Local Sales Taxes (averages)
Lowest: Mississippi. Its only local sales tax is “a 0.25 percent sales tax in Tupelo, the birthplace of Elvis Presley, with a current population of 34,546.” Salem County, New Jersey is exempt from collecting the 7 percent statewide sales tax. Instead it collects a 3.5 percent local tax.
Highest: Louisiana (4.86 percent), Colorado (4.52 percent), New York (4.48 percent), Alabama (4.37 percent), and Oklahoma (4.18 percent).
Combined State and Local Taxes
Lowest: Hawaii (4.35 percent), Maine (5 percent), Virginia (5 percent), Wyoming (5.18 percent), and Wisconsin (5.43 percent).
Highest: Tennessee (9.43 percent), Arizona (9.12 percent), Louisiana (8.86 percent), Washington (8.83 percent), and Oklahoma (8.68 percent).
And now for the “highest total sales tax rate in the United States”: Tuba City, Arizona, with a combined rate of 13.725 percent (6.6 percent state tax, a 1.125 percent Coconino county tax, and another 6 percent tribal tax levied by the To'Nanees'Dizi local government.”

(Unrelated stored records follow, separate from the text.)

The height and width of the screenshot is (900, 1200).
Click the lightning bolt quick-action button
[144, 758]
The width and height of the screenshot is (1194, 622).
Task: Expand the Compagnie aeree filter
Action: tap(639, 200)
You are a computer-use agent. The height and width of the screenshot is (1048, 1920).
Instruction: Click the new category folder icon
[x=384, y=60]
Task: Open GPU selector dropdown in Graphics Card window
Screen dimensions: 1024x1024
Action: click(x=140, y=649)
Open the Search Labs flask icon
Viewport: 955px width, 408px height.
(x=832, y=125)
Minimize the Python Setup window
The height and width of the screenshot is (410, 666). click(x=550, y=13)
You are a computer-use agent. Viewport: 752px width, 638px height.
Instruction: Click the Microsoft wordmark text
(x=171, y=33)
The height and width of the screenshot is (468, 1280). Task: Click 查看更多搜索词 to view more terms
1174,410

As the Tax Foundation reports:
Avoidance of sales tax is most likely to occur in areas where there is a significant difference between two jurisdictions' sales tax rates. Research indicates that consumers can and do leave high-tax areas to make major purchases in low-tax areas, such as from cities to suburbs. … At the statewide level, businesses sometimes locate just outside the borders of high sales tax areas to avoid being subjected to their rates. …State and local governments should be cautious about raising rates too high relative to their neighbors because doing so will amount to less revenue than expected, or in extreme cases, revenue losses despite the higher tax rate. …Of course, sales taxes are just one part of an overall tax structure and should be considered in context. For example, Washington State has high sales taxes but no income tax; Oregon has no sales tax but high income taxes. While many factors influence business location and investment decisions, sales taxes are something within policymakers' control that can have immediate impacts.